***** RECORDS TO USE

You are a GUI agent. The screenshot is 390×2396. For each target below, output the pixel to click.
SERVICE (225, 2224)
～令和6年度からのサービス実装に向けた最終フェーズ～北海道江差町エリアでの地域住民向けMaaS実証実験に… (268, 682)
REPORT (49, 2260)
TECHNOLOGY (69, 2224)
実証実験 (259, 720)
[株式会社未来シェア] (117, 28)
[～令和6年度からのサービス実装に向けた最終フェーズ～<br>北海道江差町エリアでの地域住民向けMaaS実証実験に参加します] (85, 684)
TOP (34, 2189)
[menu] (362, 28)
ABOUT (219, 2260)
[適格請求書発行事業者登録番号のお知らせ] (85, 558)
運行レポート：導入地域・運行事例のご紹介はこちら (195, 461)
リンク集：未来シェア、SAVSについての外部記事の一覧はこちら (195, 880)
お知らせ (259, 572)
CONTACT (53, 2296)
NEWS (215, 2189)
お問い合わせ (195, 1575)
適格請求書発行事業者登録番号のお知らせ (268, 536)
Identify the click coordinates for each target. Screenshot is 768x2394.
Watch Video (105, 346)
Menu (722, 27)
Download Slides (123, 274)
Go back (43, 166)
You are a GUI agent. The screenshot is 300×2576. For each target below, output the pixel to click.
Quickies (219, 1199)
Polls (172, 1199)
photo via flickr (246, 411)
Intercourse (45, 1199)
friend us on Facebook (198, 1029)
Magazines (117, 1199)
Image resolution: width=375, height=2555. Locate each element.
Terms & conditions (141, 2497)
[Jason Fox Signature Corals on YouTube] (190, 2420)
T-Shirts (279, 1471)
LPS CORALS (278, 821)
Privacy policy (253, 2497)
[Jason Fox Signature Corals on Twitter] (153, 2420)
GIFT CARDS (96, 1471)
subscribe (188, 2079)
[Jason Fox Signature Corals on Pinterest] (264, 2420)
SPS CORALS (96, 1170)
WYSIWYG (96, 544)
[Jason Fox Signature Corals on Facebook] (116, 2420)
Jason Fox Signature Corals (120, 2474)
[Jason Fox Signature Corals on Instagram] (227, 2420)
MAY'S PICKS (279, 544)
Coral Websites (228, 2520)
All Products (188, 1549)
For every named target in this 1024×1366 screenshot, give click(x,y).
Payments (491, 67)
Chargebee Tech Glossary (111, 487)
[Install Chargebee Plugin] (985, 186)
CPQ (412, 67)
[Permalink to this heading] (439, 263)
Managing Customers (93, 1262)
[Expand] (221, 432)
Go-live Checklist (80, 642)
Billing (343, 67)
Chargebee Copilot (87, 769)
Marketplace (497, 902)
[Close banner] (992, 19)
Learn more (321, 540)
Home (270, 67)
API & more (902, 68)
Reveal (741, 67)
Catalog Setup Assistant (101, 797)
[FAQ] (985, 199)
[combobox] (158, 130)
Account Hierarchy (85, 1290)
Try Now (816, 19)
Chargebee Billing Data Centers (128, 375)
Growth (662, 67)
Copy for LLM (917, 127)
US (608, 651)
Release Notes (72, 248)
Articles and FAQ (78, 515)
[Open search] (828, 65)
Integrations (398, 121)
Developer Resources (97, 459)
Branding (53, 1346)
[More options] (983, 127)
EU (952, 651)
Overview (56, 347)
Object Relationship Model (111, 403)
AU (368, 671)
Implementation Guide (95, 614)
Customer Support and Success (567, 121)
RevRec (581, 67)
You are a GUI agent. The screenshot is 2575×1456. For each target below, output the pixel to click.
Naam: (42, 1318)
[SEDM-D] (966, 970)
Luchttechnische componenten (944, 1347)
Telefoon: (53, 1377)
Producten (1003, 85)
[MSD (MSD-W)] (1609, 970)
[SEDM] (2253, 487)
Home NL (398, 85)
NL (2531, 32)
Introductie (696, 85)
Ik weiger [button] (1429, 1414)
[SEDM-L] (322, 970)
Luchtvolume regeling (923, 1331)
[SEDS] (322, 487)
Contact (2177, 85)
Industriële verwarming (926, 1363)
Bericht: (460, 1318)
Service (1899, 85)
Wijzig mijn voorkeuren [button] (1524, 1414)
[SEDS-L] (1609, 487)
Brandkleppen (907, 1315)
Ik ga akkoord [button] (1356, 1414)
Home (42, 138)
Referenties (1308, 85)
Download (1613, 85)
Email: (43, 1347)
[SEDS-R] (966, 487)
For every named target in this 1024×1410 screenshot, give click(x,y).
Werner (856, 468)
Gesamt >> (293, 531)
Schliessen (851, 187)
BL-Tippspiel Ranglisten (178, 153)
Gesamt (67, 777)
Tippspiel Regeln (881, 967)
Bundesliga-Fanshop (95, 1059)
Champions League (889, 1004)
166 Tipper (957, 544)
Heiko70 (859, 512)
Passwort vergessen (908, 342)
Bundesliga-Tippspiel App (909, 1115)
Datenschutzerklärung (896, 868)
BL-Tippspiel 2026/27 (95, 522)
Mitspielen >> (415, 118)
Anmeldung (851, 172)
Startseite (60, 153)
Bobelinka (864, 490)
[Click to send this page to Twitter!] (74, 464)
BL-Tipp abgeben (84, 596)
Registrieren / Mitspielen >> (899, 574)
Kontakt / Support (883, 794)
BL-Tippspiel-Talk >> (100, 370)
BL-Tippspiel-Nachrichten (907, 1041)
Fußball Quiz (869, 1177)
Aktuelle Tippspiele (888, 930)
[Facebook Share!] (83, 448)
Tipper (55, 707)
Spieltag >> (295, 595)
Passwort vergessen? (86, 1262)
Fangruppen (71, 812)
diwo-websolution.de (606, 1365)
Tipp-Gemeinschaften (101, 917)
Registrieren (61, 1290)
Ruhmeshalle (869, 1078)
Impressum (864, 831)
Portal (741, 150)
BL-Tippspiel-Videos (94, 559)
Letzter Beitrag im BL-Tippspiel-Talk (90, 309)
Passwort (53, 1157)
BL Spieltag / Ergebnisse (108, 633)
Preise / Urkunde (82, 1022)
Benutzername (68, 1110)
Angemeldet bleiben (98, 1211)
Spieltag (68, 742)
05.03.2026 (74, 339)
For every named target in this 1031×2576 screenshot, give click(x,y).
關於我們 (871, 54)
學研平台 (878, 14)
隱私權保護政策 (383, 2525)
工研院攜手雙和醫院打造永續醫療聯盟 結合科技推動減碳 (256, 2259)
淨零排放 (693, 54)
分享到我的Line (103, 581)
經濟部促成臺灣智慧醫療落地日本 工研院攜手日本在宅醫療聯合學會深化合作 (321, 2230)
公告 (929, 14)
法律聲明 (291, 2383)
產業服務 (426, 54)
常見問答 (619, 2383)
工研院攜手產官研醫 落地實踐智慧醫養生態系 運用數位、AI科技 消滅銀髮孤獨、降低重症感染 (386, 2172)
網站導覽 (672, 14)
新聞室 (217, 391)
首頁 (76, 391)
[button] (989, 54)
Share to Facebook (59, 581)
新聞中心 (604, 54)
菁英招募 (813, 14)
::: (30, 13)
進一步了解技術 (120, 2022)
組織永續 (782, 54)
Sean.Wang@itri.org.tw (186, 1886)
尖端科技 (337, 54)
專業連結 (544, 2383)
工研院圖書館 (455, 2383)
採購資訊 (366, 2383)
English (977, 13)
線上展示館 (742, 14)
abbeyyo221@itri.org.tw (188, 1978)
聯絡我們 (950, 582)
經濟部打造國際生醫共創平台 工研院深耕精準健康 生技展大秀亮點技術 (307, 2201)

**********

• _REQUIREMENT_: Retype exactly, and only, the lines above from the one where "MAY'S PICKS (279, 544)" occurs up to and including the one where "US (608, 651)" occurs.

• _EXERCISE RESULT_:
MAY'S PICKS (279, 544)
Coral Websites (228, 2520)
All Products (188, 1549)
For every named target in this 1024×1366 screenshot, give click(x,y).
Payments (491, 67)
Chargebee Tech Glossary (111, 487)
[Install Chargebee Plugin] (985, 186)
CPQ (412, 67)
[Permalink to this heading] (439, 263)
Managing Customers (93, 1262)
[Expand] (221, 432)
Go-live Checklist (80, 642)
Billing (343, 67)
Chargebee Copilot (87, 769)
Marketplace (497, 902)
[Close banner] (992, 19)
Learn more (321, 540)
Home (270, 67)
API & more (902, 68)
Reveal (741, 67)
Catalog Setup Assistant (101, 797)
[FAQ] (985, 199)
[combobox] (158, 130)
Account Hierarchy (85, 1290)
Try Now (816, 19)
Chargebee Billing Data Centers (128, 375)
Growth (662, 67)
Copy for LLM (917, 127)
US (608, 651)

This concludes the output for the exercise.